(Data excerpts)

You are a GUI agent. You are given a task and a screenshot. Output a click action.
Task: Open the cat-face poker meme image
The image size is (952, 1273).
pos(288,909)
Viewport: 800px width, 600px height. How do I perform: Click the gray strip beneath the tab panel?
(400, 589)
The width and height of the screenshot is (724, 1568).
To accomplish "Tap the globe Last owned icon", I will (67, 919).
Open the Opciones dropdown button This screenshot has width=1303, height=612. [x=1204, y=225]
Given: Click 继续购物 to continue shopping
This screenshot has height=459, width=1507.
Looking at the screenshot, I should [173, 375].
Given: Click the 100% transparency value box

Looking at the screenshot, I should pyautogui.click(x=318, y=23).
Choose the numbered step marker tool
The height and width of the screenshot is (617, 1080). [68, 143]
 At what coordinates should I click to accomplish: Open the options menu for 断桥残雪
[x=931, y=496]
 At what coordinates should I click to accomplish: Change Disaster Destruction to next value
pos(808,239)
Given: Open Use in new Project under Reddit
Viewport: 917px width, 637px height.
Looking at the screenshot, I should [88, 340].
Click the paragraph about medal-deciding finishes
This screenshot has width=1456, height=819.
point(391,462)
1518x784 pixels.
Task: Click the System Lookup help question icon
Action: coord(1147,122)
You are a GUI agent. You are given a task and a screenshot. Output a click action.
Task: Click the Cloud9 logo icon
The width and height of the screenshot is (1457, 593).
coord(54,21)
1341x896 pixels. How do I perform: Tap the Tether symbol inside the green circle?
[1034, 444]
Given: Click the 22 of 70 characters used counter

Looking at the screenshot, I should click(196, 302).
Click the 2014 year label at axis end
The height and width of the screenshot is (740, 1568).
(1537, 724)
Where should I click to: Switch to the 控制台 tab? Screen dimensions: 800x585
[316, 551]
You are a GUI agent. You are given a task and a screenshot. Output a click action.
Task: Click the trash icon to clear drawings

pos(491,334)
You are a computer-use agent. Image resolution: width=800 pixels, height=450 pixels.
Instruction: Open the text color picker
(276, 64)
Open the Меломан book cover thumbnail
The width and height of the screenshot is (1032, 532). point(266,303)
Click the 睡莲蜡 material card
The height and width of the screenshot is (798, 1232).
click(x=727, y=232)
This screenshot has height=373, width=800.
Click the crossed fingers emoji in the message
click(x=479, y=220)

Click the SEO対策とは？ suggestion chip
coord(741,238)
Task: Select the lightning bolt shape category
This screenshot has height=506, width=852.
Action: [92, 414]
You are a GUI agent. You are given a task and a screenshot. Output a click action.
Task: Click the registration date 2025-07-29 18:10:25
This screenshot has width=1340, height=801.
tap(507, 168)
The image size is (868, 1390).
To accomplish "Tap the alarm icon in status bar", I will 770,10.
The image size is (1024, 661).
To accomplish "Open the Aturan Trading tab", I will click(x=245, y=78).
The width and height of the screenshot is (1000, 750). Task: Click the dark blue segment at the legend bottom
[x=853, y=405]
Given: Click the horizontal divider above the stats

Task item>
For this exercise, set down all of the entries again word for word.

Result of this task>
You are a GUI agent. You are given a task and a screenshot. Output a click action.
Task: Open the cat-face poker meme image
The image size is (952, 1273).
pos(288,909)
Viewport: 800px width, 600px height. How do I perform: Click the gray strip beneath the tab panel?
(400, 589)
The width and height of the screenshot is (724, 1568).
To accomplish "Tap the globe Last owned icon", I will (67, 919).
Open the Opciones dropdown button This screenshot has width=1303, height=612. [x=1204, y=225]
Given: Click 继续购物 to continue shopping
This screenshot has height=459, width=1507.
Looking at the screenshot, I should [173, 375].
Given: Click the 100% transparency value box

Looking at the screenshot, I should pyautogui.click(x=318, y=23).
Choose the numbered step marker tool
The height and width of the screenshot is (617, 1080). [68, 143]
 At what coordinates should I click to accomplish: Open the options menu for 断桥残雪
[x=931, y=496]
 At what coordinates should I click to accomplish: Change Disaster Destruction to next value
pos(808,239)
Given: Open Use in new Project under Reddit
Viewport: 917px width, 637px height.
Looking at the screenshot, I should [88, 340].
Click the paragraph about medal-deciding finishes
This screenshot has width=1456, height=819.
point(391,462)
1518x784 pixels.
Task: Click the System Lookup help question icon
Action: coord(1147,122)
You are a GUI agent. You are given a task and a screenshot. Output a click action.
Task: Click the Cloud9 logo icon
The width and height of the screenshot is (1457, 593).
coord(54,21)
1341x896 pixels. How do I perform: Tap the Tether symbol inside the green circle?
[1034, 444]
Given: Click the 22 of 70 characters used counter

Looking at the screenshot, I should click(196, 302).
Click the 2014 year label at axis end
The height and width of the screenshot is (740, 1568).
(1537, 724)
Where should I click to: Switch to the 控制台 tab? Screen dimensions: 800x585
[316, 551]
You are a GUI agent. You are given a task and a screenshot. Output a click action.
Task: Click the trash icon to clear drawings

pos(491,334)
You are a computer-use agent. Image resolution: width=800 pixels, height=450 pixels.
Instruction: Open the text color picker
(276, 64)
Open the Меломан book cover thumbnail
The width and height of the screenshot is (1032, 532). point(266,303)
Click the 睡莲蜡 material card
The height and width of the screenshot is (798, 1232).
click(x=727, y=232)
This screenshot has height=373, width=800.
Click the crossed fingers emoji in the message
click(x=479, y=220)

Click the SEO対策とは？ suggestion chip
coord(741,238)
Task: Select the lightning bolt shape category
This screenshot has height=506, width=852.
Action: [92, 414]
You are a GUI agent. You are given a task and a screenshot. Output a click action.
Task: Click the registration date 2025-07-29 18:10:25
This screenshot has width=1340, height=801.
tap(507, 168)
The image size is (868, 1390).
To accomplish "Tap the alarm icon in status bar", I will 770,10.
The image size is (1024, 661).
To accomplish "Open the Aturan Trading tab", I will click(x=245, y=78).
The width and height of the screenshot is (1000, 750). Task: Click the dark blue segment at the legend bottom
[x=853, y=405]
Given: Click the horizontal divider above the stats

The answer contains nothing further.